寝る時は毎晩枕元に置いて一緒に寝るようにしている。晴れた日は日の当たる縁側に、曇りで寒い日はストーブの前にコタロウを移動させている。そこにコタロウがいると思って毎日過ごしている。

ジンクスを気にしなくなった

コタロウを失ってジンクスを気にしなくなったという点では、気楽に生活できるようになった。

コタロウを介護していた時は、高速バスの座席や駐車場など数字を選ぶとき、コタロウのお灸、買い物などで何個か手に取るとき、4や6、9といった数字は意識的に避けていた。

あとは、お風呂の入浴剤はいつも使ってる緑をなど、いつもと違うことをするとコタロウの容態が悪化するかもしれない、そう思って私生活でもジンクスに気を使っていたから。

禁煙してたけどタバコは14箱吸った

4年禁煙してたけど、コタロウの介護が始まってタバコを吸い始めた。主にストレスのせいだけど、自分が不健康になればコタロウが長生きするかも、なんて謎な考えもあった。

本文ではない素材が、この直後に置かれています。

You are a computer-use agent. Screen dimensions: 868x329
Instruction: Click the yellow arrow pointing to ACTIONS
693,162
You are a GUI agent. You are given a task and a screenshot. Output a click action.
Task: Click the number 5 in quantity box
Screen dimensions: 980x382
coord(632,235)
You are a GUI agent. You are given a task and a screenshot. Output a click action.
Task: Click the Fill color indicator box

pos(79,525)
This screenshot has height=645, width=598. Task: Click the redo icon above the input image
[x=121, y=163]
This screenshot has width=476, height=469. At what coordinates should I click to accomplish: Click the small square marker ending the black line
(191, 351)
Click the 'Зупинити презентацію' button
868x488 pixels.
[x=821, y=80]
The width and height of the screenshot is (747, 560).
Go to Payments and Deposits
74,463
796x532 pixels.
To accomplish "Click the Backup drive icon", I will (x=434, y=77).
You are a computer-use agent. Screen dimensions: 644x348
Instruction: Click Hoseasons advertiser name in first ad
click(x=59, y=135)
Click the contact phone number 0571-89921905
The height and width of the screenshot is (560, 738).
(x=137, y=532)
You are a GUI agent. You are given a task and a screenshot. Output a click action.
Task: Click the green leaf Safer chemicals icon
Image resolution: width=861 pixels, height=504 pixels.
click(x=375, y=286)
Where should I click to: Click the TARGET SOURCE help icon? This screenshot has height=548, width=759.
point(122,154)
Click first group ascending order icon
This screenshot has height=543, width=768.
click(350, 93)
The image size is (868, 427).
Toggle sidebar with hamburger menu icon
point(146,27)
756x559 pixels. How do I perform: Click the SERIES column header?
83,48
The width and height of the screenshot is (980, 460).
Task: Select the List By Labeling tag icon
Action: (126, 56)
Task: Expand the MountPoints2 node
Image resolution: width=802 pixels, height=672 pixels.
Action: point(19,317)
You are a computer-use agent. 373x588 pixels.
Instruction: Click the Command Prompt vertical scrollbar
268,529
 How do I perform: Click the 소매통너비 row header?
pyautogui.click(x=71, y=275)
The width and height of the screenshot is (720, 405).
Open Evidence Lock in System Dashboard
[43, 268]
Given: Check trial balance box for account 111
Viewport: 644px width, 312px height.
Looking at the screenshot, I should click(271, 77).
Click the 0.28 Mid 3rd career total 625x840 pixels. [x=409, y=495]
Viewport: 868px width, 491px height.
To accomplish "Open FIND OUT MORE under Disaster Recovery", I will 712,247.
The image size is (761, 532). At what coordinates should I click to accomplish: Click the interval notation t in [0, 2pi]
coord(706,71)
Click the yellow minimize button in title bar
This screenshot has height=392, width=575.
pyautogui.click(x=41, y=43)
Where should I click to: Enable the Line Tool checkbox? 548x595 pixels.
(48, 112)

コタロウが発作を起こしてもうダメだと思った時「自分の寿命10年差し出す代わりに、コタロウを1年生かしてくれ」って神様に願ってたから。だから自分はどうなっても良いって考えもあった。むしろどうにかなれば…とか。吸い殻は捨てずに溜めてて、数えたらほぼ14箱分だった。1年で14箱は全然だね。

禁煙してたけどタバコは14箱吸った

コタロウの介護も終わり、タバコを吸う理由も無くなったからまた禁煙しようかとも考えたけど、コタロウの存在がタバコを吸うキッカケのように思えてきて、なんか嫌だったから今でもたまに吸ってる。早死にするならそれはそれでコタロウに会えるし…とか思ったり。

好きだった音楽がなかなか聴けない

大きな声で吠えていたコタロウ。イヤホンは必須で介護中によく音楽を聴いていた。毎日数時間はイヤホンしてたかな。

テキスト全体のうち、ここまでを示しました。